Mia n'était pas une enfant bruyante. Douce, discrète, elle appréciait la solitude, ce qui lui valait des regards étranges, des réactions stupéfaites, des murmures malveillants.

A-t-on idée d'aimer le calme d'une nuit de rêves, la quiétude d'un ciel étoilée, le silence d'un coucher de soleil ?

Peut-on se passer de la compagnie de l'Autre, celui qui accompagne, qui embrasse, qui console ? Qui blesse, qui confronte, qui assassine ?

Mia avait huit ans, et l'avis des autres ne la touchait guère. Aucune présence autre que la sienne ne la comblait réellement. Ce n'était pas de l'égoïsme, encore moins de la misantropie, une simple acceptation que ce que l'on cherche à l'extérieur se trouve, en réalité, tout au fond de sa propre intériorité.

Les enfants savent. Les enfants vivent. Les enfants croient.

Ce sont des étoiles immortelles.

Saku ne se lassait pas de l'observer grandir. De la voir évoluer. De la regarder "être".

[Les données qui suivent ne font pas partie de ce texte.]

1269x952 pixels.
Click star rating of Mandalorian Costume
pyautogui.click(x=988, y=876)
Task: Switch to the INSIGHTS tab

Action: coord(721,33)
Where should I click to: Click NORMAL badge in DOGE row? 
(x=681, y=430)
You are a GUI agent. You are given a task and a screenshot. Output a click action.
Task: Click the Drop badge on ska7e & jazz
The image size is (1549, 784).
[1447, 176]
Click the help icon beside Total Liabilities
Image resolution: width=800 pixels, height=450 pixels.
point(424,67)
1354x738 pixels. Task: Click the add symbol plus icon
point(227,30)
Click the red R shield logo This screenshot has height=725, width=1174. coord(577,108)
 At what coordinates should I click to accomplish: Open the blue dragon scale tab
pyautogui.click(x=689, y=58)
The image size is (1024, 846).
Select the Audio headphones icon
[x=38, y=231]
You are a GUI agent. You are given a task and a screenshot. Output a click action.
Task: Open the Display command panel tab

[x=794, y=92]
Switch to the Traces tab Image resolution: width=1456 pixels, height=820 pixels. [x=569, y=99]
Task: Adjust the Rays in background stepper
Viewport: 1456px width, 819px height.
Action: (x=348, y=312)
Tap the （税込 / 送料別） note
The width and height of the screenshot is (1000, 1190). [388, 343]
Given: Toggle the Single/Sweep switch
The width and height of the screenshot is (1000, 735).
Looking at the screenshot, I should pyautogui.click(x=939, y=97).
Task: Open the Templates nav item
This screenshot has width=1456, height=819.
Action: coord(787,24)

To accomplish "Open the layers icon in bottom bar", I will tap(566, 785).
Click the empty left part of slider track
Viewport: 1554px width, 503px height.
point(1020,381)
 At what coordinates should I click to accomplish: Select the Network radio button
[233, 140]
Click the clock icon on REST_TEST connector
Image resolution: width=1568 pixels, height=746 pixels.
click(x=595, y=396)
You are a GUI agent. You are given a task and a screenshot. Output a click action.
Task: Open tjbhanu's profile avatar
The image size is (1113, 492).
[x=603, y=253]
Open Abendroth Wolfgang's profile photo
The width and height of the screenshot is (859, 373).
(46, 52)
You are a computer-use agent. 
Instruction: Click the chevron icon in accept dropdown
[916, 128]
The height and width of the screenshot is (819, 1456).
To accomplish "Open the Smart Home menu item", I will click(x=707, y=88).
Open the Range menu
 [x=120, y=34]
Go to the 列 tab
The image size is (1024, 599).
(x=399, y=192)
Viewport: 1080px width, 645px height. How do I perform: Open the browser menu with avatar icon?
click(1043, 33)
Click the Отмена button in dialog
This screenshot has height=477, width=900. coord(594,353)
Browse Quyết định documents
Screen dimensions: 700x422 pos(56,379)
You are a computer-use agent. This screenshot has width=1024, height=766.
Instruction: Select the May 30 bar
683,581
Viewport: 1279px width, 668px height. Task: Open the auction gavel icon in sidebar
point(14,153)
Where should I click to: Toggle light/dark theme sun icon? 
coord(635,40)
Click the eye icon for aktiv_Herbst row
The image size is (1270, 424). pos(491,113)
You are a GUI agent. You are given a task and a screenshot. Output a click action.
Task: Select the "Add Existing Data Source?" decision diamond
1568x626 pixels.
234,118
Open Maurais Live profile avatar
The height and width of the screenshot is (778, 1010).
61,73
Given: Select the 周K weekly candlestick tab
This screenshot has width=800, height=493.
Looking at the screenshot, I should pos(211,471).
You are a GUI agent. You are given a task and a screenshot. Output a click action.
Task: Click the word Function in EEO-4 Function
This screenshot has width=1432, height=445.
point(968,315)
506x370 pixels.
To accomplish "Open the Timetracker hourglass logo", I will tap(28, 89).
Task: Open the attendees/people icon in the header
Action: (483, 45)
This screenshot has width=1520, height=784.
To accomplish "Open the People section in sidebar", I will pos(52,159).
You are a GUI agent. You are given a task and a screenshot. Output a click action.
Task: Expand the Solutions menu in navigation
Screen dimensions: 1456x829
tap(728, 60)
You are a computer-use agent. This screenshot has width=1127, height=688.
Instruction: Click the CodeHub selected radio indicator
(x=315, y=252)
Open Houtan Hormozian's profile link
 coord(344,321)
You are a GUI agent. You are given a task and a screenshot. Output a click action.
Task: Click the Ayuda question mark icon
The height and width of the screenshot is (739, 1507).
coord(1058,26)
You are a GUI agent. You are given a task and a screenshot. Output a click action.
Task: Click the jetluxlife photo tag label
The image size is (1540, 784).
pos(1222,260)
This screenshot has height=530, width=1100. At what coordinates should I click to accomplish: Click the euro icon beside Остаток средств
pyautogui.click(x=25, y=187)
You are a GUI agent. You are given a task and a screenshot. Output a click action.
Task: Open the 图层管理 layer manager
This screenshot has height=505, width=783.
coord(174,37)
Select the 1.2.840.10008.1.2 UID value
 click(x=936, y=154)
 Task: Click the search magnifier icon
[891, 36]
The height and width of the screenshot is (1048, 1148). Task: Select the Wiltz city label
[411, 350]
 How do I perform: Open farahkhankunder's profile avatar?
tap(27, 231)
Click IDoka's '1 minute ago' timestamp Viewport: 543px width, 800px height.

Il savait que cela ne durerait pas. L'enfance se fait vite faucher, bien trop vite, par l'âge de raison, celui du rationnel, du complexe, du réfléchi. C'était ainsi. Elle devait en passer par là, et s'il l'acceptait, il n'avait pas vraiment hâte que cela se produise.

Pour le moment, Mia lui parlait. C'était sans doute ça, une partie de son secret, de cette solitude acceptée, de cette sérénité qui impressionnait tellement les adultes. L'enfant n'était pas véritablement isolée. Elle l'avait, lui, tout comme il l'avait, elle.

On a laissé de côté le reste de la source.